Why Davis' TempleOS is better than Torvald's Linux - SwellJoe
https://www.youtube.com/watch?v=0-dVp542XGk
======
pekk
Most of us will never use TempleOS, few will appreciate the skill shown here
and fewer will understand Davis' religious goals. But you could also look at
TempleOS as a research prototype, roughly the kind of thing which once might
have been produced at Xerox PARC, and see that TempleOS implements some
startlingly interesting ideas.

For example, in this demo, the way that graphics are treated inline with
source text and text in the terminal, and the way that definitions are updated
everywhere they're used might seem arbitrary or crazy if you don't think about
it. Is this thing just for games? Once you look past the religious stuff and
realize the similarity to MATLAB and IPython notebook, but in the shell, you
might start to realize it's a powerful idea with serious applications.
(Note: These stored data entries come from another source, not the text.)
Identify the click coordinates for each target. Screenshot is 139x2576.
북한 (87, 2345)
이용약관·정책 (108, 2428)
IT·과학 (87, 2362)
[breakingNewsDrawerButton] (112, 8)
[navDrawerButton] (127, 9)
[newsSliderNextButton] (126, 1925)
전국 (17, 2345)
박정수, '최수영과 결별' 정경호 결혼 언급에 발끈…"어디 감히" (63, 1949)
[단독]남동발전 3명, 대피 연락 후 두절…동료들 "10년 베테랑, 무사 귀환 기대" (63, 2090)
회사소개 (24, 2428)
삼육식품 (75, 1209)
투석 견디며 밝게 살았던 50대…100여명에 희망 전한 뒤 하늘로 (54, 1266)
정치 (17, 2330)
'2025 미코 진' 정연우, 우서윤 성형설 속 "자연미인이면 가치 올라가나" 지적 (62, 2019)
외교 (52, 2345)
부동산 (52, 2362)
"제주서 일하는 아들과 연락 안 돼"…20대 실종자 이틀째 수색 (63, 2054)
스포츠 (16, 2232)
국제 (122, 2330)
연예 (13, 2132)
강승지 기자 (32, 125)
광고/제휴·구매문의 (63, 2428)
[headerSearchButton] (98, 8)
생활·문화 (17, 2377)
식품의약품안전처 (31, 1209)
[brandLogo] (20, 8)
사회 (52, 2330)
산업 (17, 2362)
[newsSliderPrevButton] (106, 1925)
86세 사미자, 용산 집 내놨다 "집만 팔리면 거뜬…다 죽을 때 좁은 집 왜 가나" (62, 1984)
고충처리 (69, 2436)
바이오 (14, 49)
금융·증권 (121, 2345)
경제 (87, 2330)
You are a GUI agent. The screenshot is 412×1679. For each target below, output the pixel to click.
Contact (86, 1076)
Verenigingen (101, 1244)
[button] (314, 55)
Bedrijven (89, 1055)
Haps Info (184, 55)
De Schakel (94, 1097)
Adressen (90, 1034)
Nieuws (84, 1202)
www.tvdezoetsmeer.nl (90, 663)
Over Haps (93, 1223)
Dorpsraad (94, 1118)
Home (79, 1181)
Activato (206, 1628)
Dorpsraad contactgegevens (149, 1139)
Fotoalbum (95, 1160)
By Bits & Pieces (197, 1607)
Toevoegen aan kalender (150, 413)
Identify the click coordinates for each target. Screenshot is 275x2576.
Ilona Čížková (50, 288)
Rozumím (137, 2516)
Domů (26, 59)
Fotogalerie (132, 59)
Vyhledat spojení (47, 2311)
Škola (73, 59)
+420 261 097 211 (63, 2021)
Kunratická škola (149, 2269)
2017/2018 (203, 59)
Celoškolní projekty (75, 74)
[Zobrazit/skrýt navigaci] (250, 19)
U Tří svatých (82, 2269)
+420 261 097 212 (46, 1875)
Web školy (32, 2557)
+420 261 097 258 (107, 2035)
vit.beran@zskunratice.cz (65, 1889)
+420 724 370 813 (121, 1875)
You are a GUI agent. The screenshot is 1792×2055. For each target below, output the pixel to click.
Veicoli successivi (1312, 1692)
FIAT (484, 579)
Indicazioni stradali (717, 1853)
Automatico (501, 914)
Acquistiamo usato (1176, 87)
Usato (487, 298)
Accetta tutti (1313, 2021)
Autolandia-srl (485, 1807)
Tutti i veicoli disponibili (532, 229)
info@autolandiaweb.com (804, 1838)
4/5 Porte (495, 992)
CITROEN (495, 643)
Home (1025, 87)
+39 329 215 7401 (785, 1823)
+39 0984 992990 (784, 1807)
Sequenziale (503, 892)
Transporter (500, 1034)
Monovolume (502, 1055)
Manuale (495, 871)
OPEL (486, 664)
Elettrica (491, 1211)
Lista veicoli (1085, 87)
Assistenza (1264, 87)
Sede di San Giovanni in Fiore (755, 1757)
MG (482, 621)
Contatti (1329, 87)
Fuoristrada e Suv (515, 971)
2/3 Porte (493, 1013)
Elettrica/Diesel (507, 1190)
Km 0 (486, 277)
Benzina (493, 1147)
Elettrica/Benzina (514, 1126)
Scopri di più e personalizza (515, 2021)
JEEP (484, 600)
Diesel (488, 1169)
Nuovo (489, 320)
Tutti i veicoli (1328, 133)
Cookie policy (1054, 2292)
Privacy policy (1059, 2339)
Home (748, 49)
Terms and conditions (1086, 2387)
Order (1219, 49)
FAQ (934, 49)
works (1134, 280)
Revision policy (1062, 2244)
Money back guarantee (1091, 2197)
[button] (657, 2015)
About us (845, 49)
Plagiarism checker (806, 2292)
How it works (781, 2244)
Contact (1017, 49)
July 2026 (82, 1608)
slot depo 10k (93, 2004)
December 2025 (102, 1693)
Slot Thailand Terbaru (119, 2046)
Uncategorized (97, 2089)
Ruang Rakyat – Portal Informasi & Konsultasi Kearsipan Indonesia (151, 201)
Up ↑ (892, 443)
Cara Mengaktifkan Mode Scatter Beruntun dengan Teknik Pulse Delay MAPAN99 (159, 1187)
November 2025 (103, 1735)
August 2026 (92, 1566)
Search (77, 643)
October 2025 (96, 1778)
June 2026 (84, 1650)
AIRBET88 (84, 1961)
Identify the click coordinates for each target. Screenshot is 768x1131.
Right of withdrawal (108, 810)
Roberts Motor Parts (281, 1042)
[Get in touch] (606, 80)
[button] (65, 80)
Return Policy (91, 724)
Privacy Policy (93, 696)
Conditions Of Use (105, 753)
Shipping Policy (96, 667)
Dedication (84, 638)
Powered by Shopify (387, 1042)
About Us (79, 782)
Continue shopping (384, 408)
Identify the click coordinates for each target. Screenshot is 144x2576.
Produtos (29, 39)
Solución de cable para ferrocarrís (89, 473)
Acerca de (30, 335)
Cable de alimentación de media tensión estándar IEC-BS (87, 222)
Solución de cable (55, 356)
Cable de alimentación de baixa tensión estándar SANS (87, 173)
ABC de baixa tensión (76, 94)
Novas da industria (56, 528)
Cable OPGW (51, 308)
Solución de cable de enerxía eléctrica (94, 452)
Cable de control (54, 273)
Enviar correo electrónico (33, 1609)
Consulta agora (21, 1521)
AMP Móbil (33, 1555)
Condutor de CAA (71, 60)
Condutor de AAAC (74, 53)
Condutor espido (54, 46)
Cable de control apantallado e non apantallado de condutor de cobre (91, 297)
I'll stop there, but there are many more examples to be gleaned. Davis' ideas
are like that. They don't advertise very well, this is the opposite end of the
universe from the HN marketing ethos. But if you stop trying to tear down
disadvantaged people for using improper words in an idiosyncratic way, and pay
attention to what's actually going on, maybe you'll be rewarded by seeing
something interesting. Assuming you aren't another money-grubbing, egoistic
blowhard or hanger-on to the startup scene with no real interest in computers.

TempleOS is like a window onto an alternate history of personal computing,
full of things which could have been done for years but which nobody got
around to doing, or which didn't even occur to anyone. I'm really glad that
someone is exploring these unique ideas.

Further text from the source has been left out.